Short problem
Find each line below that contains the string "will" and copy those lines out in full.

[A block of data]
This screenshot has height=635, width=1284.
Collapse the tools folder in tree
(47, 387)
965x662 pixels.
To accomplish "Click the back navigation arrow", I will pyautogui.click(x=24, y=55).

Answer for this exercise
To accomplish "Click the back navigation arrow", I will pyautogui.click(x=24, y=55).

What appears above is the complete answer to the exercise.